- **What is being asked**
Determine how many lines below contain the word "next", then write that number by itself.

(Material provided begins)

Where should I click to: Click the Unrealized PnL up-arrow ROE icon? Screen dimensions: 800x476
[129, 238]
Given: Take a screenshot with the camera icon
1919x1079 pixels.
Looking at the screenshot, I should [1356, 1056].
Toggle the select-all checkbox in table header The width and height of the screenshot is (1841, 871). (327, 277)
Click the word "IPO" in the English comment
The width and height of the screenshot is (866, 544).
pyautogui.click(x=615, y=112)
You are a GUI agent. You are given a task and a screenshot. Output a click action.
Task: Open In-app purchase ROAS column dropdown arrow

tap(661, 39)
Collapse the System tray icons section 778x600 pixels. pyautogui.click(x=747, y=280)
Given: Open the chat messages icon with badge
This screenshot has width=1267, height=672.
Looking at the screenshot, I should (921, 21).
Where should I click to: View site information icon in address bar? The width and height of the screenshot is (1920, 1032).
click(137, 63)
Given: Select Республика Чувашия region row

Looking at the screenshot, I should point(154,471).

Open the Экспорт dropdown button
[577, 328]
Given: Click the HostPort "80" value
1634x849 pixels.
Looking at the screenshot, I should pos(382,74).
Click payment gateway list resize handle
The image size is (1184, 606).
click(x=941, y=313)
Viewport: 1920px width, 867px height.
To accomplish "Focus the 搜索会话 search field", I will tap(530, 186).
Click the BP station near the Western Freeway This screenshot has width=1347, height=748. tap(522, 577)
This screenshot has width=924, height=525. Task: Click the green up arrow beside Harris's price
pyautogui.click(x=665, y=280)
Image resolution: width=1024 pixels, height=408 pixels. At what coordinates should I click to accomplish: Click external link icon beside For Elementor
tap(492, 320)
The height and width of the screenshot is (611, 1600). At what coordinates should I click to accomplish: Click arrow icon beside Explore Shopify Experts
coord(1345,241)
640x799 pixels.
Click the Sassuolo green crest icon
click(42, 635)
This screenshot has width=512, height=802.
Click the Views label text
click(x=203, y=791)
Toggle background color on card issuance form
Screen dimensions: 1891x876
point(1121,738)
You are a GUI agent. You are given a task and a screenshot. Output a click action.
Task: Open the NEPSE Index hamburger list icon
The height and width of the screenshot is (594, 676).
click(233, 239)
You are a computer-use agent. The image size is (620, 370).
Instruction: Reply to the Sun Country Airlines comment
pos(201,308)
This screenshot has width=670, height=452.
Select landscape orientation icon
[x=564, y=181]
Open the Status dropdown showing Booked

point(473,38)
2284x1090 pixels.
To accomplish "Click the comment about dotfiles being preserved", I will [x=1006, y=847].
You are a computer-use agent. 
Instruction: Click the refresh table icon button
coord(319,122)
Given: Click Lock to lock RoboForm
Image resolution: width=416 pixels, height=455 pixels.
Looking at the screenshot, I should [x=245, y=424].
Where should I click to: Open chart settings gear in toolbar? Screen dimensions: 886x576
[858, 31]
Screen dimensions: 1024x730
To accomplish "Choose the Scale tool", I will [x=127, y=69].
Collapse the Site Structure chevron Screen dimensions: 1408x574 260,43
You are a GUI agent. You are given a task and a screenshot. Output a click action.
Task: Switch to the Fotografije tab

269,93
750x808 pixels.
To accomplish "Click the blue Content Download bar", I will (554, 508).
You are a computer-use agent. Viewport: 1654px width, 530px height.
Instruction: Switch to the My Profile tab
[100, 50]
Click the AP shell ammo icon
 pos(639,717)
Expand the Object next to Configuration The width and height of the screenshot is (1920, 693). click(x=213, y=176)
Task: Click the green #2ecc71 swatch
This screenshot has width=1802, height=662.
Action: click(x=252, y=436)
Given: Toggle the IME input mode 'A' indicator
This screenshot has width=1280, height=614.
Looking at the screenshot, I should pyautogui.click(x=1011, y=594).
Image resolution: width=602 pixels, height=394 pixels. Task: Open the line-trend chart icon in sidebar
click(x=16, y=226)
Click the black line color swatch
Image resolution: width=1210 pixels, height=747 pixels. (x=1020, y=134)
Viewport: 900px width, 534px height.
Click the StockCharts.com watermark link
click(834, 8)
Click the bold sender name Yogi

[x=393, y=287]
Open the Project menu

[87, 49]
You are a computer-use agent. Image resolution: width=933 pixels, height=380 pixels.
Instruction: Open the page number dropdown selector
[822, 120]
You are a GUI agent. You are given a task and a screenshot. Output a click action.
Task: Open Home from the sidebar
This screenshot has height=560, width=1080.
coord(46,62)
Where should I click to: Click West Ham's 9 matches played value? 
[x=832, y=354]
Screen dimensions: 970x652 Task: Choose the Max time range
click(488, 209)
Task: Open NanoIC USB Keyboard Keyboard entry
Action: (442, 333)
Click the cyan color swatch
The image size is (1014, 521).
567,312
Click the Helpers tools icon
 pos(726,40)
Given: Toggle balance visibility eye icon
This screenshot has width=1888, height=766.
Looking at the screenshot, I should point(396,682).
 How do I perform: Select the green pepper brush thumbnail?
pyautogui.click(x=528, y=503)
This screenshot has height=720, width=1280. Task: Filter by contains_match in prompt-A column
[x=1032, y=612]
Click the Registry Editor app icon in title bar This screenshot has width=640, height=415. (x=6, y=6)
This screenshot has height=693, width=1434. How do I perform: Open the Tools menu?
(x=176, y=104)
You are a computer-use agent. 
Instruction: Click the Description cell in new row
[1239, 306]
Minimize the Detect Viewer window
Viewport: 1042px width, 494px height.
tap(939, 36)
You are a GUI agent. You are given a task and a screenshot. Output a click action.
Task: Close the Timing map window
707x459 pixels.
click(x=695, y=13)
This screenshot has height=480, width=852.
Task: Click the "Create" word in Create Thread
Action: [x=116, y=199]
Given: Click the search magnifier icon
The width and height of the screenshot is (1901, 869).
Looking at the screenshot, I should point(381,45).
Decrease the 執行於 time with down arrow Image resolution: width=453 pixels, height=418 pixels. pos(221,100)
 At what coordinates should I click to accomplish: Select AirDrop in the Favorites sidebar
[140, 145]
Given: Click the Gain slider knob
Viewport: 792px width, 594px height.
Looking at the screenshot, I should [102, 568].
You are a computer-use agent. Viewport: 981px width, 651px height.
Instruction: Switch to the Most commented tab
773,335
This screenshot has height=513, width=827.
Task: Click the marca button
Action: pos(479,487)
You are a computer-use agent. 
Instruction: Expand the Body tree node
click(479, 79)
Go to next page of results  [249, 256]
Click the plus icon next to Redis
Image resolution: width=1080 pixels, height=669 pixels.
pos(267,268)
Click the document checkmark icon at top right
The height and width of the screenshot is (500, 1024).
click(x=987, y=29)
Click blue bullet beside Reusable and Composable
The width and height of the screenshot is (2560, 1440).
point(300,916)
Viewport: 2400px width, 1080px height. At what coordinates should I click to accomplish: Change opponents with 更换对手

(Material provided ends)

- **Task result**
3